Two dimensional hydrological simulation in swelling/shrinking
peat soils
M. Camporese, P. Salandin
Dept. Hydraulic, Maritime, Environmental, and Geotechnical Engineering,
University of Padova, Padova, Italy
C. Paniconi
Centre Eau, Terre et Environnement, Universite' du Que'bec, Canada
M. Putti, P. Teatini,
Dept. Mathematical Methods and Models for Scientific
Applications, University of Padova, Padova, Italy
ABSTRACT
Peat soils respond to drying/wetting cycles due to evapotranspiration and
precipitation with reversible deformations induced by variations of water
content. This process results in short-term vertical displacements of the soil
surface and induces variations in the peat hydraulic properties that cannot be
neglected when dealing with water flow problems in peatlands. A constitutive
model describing swelling/shrinkage dynamics in peat soils under unsaturated
conditions is implemented in a finite element simulator of Richards' equation.
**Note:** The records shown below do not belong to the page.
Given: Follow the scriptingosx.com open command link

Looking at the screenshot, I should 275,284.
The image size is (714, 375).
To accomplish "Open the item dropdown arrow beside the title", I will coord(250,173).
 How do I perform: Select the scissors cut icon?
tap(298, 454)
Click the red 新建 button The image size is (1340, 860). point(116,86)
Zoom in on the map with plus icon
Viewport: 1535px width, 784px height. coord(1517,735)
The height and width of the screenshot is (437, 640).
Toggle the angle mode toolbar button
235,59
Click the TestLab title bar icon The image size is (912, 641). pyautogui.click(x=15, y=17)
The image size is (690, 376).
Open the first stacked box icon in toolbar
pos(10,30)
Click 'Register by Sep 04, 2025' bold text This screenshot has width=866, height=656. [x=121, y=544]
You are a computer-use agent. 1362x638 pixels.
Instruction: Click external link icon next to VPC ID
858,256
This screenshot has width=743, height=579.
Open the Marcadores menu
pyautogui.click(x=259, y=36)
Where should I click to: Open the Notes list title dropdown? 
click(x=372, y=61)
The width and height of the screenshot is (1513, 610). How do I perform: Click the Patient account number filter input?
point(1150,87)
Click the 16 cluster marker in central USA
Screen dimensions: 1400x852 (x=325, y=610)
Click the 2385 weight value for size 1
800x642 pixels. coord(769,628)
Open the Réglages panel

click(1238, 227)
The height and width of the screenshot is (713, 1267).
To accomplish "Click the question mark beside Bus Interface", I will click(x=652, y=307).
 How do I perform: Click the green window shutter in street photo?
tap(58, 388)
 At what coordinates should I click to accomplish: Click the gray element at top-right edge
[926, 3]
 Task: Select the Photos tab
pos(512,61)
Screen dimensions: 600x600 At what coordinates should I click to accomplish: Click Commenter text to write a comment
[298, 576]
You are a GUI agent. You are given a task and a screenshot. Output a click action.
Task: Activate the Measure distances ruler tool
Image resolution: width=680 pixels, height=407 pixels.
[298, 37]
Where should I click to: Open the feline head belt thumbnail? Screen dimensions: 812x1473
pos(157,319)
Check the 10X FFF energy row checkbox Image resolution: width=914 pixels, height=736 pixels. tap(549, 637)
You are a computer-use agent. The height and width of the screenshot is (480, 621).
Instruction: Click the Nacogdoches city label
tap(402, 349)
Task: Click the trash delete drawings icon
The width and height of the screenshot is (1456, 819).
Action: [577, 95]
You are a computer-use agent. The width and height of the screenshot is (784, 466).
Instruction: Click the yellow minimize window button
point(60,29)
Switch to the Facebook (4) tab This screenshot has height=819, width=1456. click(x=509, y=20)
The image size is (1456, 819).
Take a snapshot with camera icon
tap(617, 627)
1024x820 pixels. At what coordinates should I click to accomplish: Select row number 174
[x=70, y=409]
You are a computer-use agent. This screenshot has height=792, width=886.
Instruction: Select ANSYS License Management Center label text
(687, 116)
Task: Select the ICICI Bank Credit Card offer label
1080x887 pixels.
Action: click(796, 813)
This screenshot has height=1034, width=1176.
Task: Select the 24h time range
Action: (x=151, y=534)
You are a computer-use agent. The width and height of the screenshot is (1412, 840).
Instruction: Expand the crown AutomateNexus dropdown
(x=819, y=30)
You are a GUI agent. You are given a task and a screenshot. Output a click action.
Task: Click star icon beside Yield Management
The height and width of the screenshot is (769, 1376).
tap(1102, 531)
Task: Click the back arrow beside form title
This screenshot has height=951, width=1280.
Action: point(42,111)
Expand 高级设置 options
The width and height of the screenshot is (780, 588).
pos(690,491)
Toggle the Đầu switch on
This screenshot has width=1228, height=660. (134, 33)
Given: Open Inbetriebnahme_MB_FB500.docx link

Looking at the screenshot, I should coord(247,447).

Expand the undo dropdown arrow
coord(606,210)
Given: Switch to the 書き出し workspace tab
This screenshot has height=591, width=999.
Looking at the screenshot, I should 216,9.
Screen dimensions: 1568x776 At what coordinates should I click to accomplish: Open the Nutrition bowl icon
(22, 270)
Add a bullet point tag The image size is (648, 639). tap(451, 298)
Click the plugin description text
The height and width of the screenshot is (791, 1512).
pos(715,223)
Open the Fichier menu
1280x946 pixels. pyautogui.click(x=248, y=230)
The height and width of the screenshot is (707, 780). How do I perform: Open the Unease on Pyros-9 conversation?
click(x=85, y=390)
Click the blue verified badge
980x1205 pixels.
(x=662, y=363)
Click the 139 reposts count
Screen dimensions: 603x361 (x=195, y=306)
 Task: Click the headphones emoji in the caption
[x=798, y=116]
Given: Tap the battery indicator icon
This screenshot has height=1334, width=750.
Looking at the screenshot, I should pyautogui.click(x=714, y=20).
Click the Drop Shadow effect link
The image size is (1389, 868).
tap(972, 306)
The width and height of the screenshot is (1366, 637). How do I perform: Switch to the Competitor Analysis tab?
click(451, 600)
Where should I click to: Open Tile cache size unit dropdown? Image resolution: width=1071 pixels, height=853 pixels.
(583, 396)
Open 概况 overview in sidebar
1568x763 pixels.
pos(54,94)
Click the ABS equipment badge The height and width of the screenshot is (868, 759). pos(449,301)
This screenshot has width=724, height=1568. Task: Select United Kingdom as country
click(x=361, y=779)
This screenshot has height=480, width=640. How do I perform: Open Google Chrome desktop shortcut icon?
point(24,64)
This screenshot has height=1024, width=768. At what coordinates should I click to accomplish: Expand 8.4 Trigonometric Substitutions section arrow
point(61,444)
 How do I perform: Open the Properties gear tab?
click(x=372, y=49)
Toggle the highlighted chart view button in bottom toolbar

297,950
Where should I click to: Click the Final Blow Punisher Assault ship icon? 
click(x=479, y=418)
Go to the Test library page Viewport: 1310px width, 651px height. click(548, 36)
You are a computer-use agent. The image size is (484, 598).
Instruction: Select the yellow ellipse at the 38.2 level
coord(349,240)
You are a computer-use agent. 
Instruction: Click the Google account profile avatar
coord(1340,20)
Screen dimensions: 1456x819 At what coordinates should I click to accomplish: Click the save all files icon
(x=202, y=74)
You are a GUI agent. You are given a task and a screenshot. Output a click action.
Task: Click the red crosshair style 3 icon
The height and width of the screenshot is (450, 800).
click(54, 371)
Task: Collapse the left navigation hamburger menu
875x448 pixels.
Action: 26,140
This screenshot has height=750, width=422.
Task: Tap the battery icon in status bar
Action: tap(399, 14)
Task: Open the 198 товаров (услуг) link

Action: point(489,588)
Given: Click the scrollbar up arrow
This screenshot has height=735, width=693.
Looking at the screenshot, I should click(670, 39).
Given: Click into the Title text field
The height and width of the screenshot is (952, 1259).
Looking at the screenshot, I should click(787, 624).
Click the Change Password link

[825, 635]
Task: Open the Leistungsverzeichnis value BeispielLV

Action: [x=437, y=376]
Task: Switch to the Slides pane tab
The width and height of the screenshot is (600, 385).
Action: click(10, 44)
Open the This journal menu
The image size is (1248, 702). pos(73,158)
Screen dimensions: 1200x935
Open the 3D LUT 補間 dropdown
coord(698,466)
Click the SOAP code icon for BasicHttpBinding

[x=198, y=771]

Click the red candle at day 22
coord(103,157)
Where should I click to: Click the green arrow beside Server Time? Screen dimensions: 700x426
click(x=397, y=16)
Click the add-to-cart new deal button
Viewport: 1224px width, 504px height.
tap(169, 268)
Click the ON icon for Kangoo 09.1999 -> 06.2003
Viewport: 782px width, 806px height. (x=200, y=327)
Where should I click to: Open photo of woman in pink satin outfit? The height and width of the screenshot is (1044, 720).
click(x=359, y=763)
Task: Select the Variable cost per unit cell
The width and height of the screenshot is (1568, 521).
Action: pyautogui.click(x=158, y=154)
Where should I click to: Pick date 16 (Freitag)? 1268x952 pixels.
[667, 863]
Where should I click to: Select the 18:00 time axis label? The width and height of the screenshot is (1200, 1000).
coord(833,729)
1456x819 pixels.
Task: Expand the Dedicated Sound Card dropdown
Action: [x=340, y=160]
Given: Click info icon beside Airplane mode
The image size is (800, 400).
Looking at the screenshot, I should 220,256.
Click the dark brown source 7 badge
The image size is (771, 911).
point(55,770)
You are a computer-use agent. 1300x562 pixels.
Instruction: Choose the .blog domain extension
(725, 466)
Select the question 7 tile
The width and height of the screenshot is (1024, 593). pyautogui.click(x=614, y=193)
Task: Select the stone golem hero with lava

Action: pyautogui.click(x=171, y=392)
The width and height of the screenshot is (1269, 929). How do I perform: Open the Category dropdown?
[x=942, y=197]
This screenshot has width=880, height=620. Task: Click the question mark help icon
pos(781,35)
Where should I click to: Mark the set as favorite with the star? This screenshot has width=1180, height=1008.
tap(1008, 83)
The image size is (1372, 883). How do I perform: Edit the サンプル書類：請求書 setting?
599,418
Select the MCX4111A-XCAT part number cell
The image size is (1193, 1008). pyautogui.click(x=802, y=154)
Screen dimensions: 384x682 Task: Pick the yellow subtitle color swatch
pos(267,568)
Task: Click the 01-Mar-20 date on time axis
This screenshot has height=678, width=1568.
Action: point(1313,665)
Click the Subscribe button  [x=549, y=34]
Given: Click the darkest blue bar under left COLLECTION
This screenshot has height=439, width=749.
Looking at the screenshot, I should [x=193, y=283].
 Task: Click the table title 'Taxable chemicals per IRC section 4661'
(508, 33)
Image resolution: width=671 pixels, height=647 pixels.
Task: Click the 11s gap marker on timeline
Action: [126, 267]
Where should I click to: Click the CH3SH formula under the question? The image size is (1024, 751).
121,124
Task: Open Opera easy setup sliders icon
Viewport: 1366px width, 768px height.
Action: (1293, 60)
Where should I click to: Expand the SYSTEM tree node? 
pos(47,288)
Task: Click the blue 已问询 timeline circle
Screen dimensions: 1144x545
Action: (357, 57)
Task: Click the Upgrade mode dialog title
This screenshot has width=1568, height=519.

The model entails a significant modification of the general storage capacity
term. The contribution of the saturated zone to the total deformation is taken
into account, using the theory of primary consolidation in the hypotheses of
completely reversible volume changes and constant compressibility. Simulations
have been carried out for a drained cropped peatland south of the Venice Lagoon
(Italy), for which a large data set of hydrological and displacement
measurements has been collected since the end of 2001. The considered domain
is a field section bounded by ditches, subject to rainfall, evapotranspiration,
and lateral drainage. The comparison between simulated and measured quantities
demonstrates the capability of the model to accurately reproduce both the
hydrological and deformation dynamics of peat.